Liddle found that patients with this disorder had normalization of their blood pressure and the electrolyte disorder by treatment with a low sodium diet and the sodium channel blocker, triamterene. There was no response to spironolactone, an aldosterone receptor antagonist. Liddle postulated that the hypertension and electrolyte disorders were due to an intrinsic renal tubular defect in sodium absorption. The molecular basis for Liddle syndrome has been clarified with the cloning of ENaC, the epithelial sodium channel. All patients with Liddle syndrome have had a defect in ENaC. The number of sodium channels on the apical membrane is dependent on the rate at which they are inserted and removed. In Liddle syndrome, the mutations are in a portion of the channel necessary for sodium channel removal.21 Thus, there is an increase in the density of sodium channels on the apical membrane. The sodium channel is like a gate that can be open or closed. In Liddle syndrome, there is also evidence that the sodium channel has a greater probability of being open.
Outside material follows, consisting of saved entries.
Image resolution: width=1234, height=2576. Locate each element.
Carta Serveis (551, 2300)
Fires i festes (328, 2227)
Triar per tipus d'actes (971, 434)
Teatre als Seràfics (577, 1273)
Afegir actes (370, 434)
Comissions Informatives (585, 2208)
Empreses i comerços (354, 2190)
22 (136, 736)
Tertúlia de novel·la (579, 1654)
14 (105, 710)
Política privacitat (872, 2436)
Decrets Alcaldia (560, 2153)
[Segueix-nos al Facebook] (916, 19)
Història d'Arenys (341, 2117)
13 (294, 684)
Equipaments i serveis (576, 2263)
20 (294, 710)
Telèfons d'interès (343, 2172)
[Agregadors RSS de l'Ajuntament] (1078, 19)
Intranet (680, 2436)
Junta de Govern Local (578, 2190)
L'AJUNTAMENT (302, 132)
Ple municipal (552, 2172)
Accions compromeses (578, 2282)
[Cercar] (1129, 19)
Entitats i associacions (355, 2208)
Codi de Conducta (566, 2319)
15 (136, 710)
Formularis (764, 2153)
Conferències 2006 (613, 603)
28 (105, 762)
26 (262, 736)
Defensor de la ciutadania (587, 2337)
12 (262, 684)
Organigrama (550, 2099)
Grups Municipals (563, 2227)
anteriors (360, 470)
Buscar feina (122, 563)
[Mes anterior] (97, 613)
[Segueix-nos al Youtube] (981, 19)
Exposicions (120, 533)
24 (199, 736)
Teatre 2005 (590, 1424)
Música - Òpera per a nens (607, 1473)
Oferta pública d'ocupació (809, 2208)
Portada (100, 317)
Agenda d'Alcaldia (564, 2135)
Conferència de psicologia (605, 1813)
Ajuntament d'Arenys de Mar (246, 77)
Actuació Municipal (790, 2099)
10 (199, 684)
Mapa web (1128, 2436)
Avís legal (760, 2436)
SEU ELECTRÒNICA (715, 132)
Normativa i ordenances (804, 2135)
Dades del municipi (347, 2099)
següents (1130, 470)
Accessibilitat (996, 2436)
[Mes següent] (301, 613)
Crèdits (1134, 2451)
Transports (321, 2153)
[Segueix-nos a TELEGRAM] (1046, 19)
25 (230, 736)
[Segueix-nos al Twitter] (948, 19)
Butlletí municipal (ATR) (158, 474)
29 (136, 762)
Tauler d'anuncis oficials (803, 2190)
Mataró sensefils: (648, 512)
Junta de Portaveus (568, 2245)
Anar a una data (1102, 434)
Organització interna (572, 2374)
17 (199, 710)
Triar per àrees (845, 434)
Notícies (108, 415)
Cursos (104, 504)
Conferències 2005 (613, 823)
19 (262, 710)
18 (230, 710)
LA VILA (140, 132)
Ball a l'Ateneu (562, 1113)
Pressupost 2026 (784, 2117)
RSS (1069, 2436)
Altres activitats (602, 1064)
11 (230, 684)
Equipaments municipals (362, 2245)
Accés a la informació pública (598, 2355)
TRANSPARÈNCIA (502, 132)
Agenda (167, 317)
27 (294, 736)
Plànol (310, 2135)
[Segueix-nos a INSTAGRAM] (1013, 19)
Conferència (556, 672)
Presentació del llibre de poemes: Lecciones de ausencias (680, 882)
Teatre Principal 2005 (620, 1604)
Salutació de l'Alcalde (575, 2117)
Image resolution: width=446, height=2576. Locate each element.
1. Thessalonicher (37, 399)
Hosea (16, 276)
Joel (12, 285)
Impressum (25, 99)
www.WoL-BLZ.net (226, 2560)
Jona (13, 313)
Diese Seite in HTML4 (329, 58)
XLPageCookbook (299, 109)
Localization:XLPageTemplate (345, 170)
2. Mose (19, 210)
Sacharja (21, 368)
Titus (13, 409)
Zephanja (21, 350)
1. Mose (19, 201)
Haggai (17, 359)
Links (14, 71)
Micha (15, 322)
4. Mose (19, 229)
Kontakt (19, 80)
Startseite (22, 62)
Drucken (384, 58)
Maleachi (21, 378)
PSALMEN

Both factors result in augmented sodium transport and volume expansion, validating Liddle hypothesis. The augmented collecting tubule sodium transport leads to the volume expansion and low plasma renin and aldosterone levels and the hypertension in these patients. The lumen-negative potential difference resulting from increase ENaC activity, and density results in high rates of potassium and proton secretion, causing the hypokalemic alkalosis seen in Liddle syndrome.

Patients with apparent mineralocorticoid excess have hypertension and hypokalemic metabolic alkalosis, but have low plasma renin and aldosterone levels. The serum cortisol concentration is greater than that of aldosterone. Both cortisol and aldosterone bind to the mineralocorticoid receptor in the collecting tubule. Cortisol would have the same effect as aldosterone if it were not for 11β-hydroxysteroid dehydrogenase, which converts cortisol to cortisone, an inactive metabolite. Patients with 11β-hydroxysteroid dehydrogenase deficiency, an autosomal-recessive disorder, have apparent hyperaldosteronism due to the mineralocorticoid effect of cortisol. The diagnosis is confirmed by finding low levels of cortisone/cortisol metabolites in the urine. 11β-Hydroxysteroid dehydrogenase can also be inhibited by glycyrrhizic acid, which is in black licorice and chewing tobacco.

Glucocorticoid-remediable aldosteronism is a rare autosomal-dominant disorder where the patient appears to have primary hyperaldosteronism. These patients have hypertension and usually have hypokalemia and metabolic alkalosis. The serum aldosterone levels are high, and the renin levels are suppressed. Aldosterone synthase, which is regulated by angiotensin II and potassium, and 11β-hydroxylase, which is regulated by adrenocorticotrophic hormone (ACTH), are normally found in tandem on chromosome 8. Gene duplication and a cross-over event results in a hybrid gene where the regulatory portion of 11β-hydroxylase is fused to aldosterone synthase. ACTH regulates aldosterone production in this disorder, causing high plasma aldosterone levels. Patients with glucocorticoid-remediable hypertension have improvement in their blood pressure and the associated electrolyte disturbances with the administration of glucocorticoids, which decreases ACTH secretion.